--- DATOS DE TRABAJO ---
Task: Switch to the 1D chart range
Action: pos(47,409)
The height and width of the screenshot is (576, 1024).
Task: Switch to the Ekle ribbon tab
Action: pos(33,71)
---
**INSTRUCCIÓN**
Reescribe todas las líneas del material de arriba sin alterar ningún carácter.

**SALIDA COMPLETA**
Task: Switch to the 1D chart range
Action: pos(47,409)
The height and width of the screenshot is (576, 1024).
Task: Switch to the Ekle ribbon tab
Action: pos(33,71)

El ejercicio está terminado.